[Data excerpts]

╔══

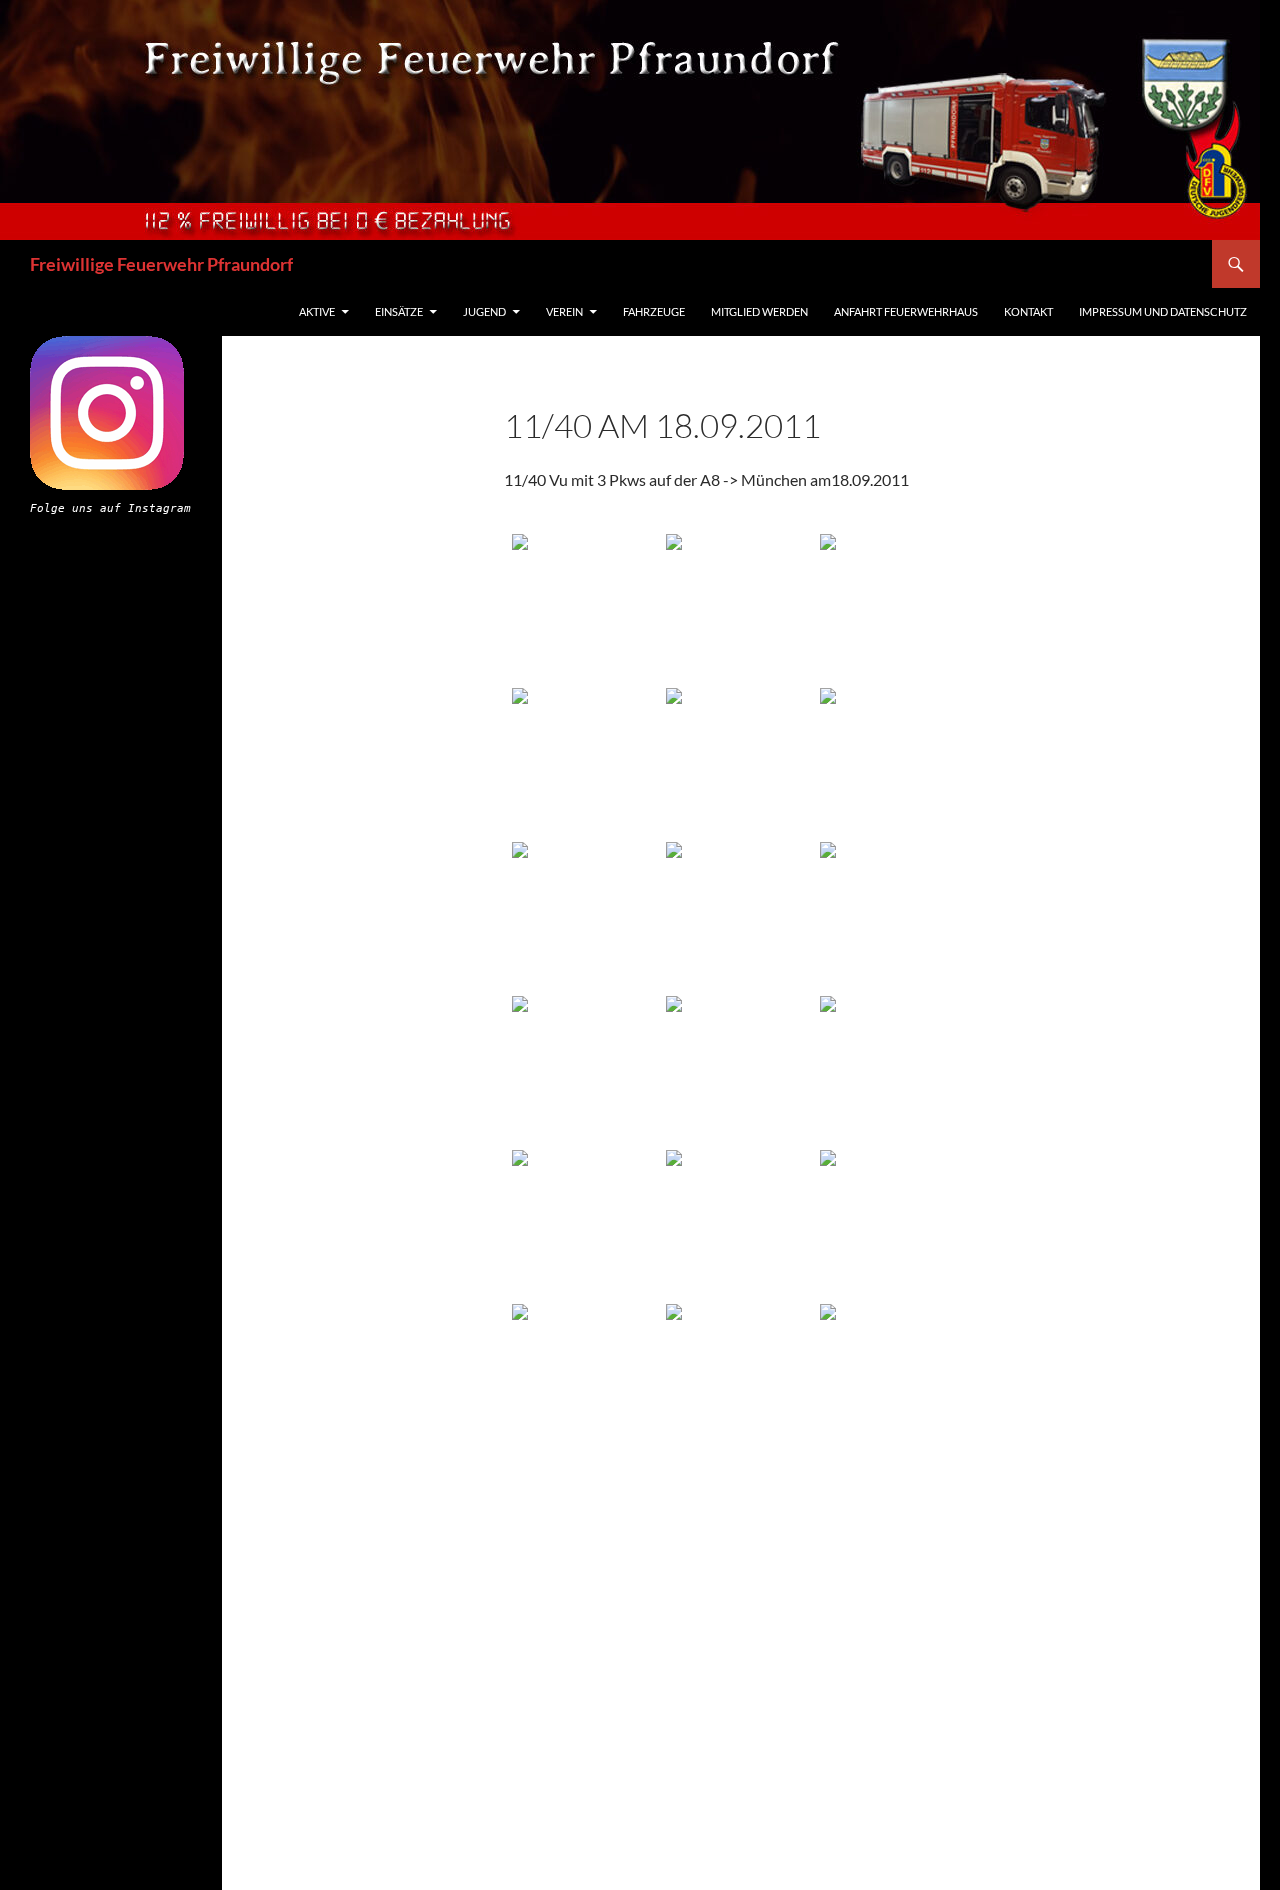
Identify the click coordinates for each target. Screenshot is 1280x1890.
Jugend (484, 311)
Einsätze (399, 311)
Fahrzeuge (654, 311)
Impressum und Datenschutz (1163, 311)
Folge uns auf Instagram (110, 508)
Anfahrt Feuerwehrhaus (906, 311)
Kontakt (1028, 311)
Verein (564, 311)
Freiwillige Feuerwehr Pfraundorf (161, 264)
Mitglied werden (759, 311)
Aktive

╚══

• WHAT IS BEING ASKED
Lines from the one with "Anfahrt Feuerwehrhaus (906, 311)" through the end of the data: set these down exactly, including both ends and nothing more.

• PROBLEM SOLUTION
Anfahrt Feuerwehrhaus (906, 311)
Kontakt (1028, 311)
Verein (564, 311)
Freiwillige Feuerwehr Pfraundorf (161, 264)
Mitglied werden (759, 311)
Aktive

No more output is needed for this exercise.